Airbus, Coca-Cola, home furnishing major IKEA and luxury goods specialist LVMH were also among the 153 firms who committed themselves to greater energy efficiency.

Top environmentalists welcomed the companies'' promise to undertake "practical actions" to reduce their contribution to global warming, despite the lack of binding targets and urged governments also to do more to confront climate change.

Rajendra Pachauri, chairman of the Intergovernmental Panel on Climate Change, said he hoped more of the 3,000 businesses, which have signed up to a United Nations corporate responsibility drive, would also adopt the measure.

"You need a group of pioneers who get things going," he told a news conference in Geneva, where more than 1,000 corporate and government leaders met this week for a summit of the UN Global Compact. "These are some of the leaders who would inspire several others in the business."

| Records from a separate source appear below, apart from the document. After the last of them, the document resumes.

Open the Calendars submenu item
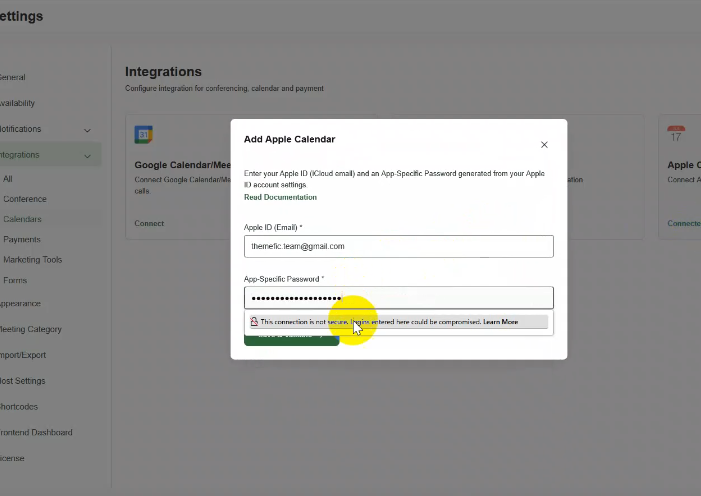Image resolution: width=701 pixels, height=496 pixels. point(22,219)
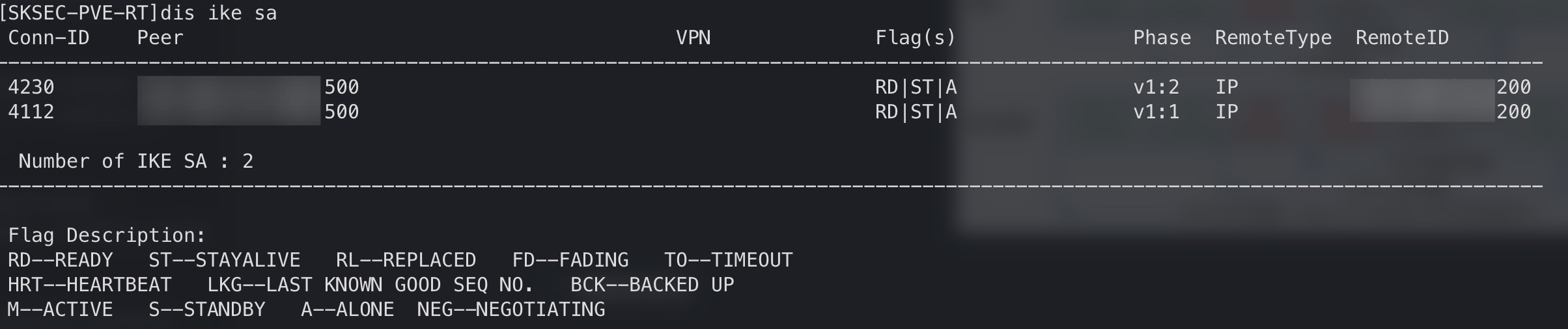1568x329 pixels.
Task: Click the NEG--NEGOTIATING legend entry
Action: click(x=511, y=309)
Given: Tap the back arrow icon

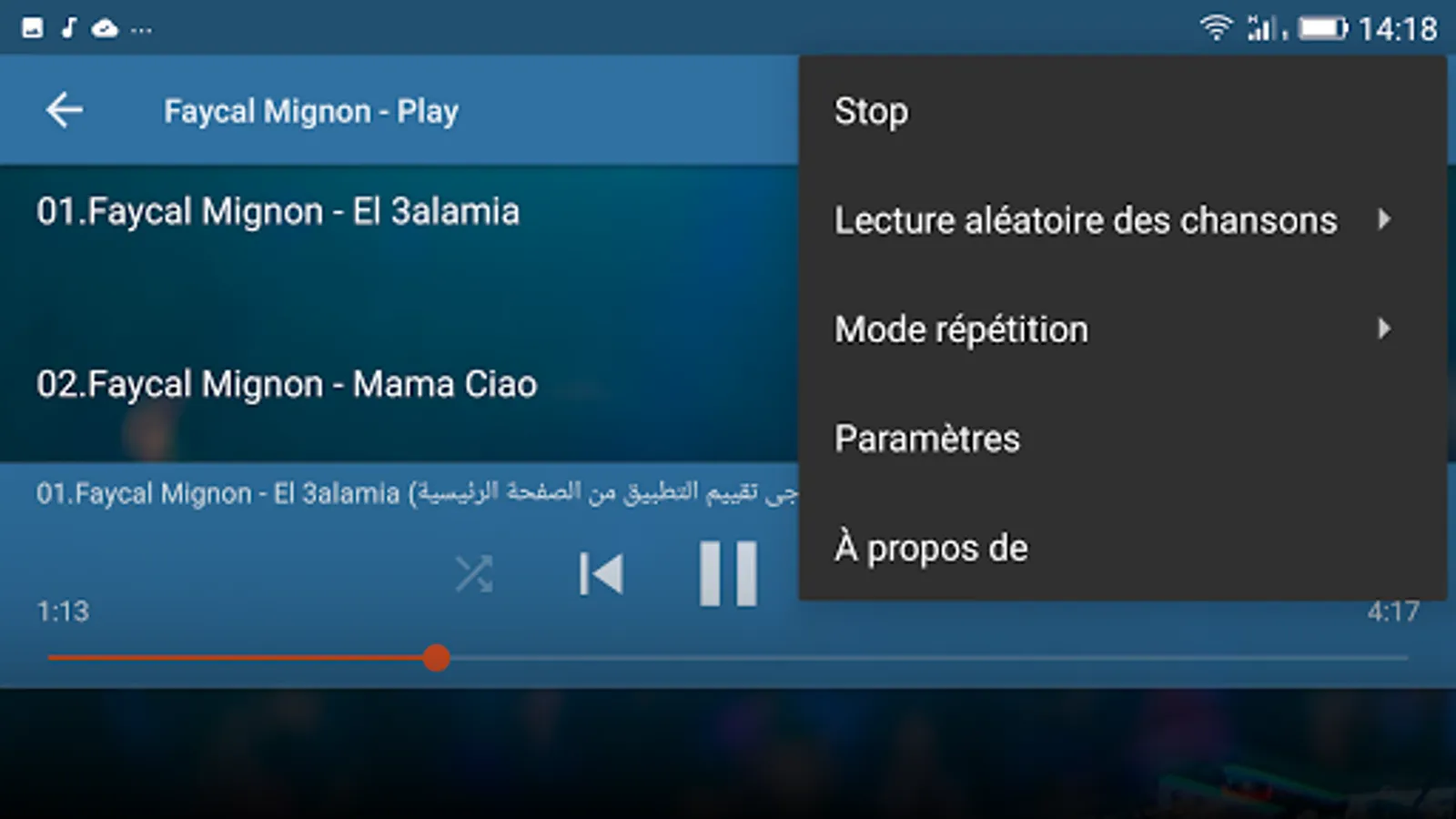Looking at the screenshot, I should coord(65,110).
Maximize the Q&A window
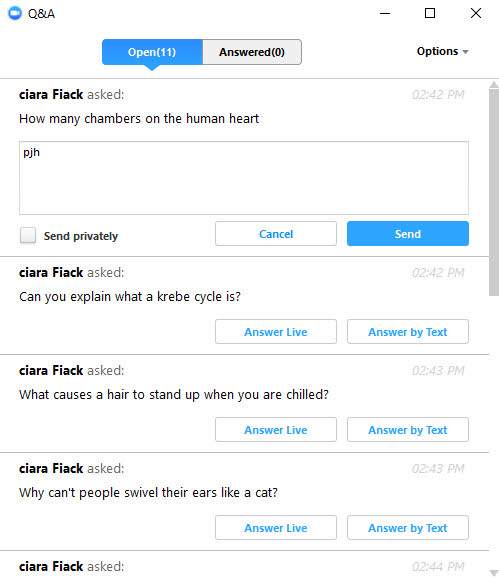This screenshot has width=499, height=578. point(430,13)
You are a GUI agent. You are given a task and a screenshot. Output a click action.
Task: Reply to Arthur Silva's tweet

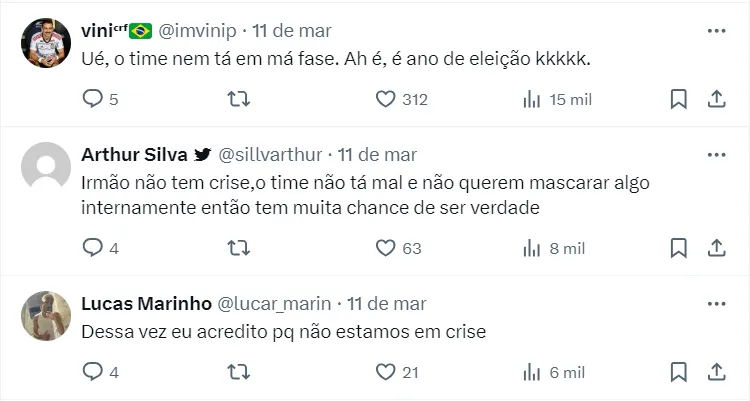(92, 248)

"A company which signs this is making some fairly far-reaching commitments vis-a-vis its shareholders, vis-a-vis the public, and vis-a-vis consumers, never mind governments also," Achim Steiner, head of the U.N. Environment Programme, said.

He, however, noted that companies may take time to accede to the "caring for climate" initiative, which was distributed to all global compact members a few months ago for review.

Among business majors that opted not to sign the UN Global Compact are banks UBS and Credit Suisse; clothing retailers Nike, Hennes & Mauritz and Gap; oil company Royal Dutch Shell; mining group BHP Billiton; and coffee company Starbucks.

Bjorn Stigson, president of the Geneva-based World Business Council for Sustainable Development, said it was important that such initiatives remain voluntary to draw more companies into discussions on climate change and other issues.

Meanwhile, the chief executives of Coca-Cola, Levi Strauss, Lackeby Water Group, Nestle, SABMiller and Suez launched a "CEO Water Mandate" project to help companies better manage water use throughout their supply chains and help avoid a global water crisis.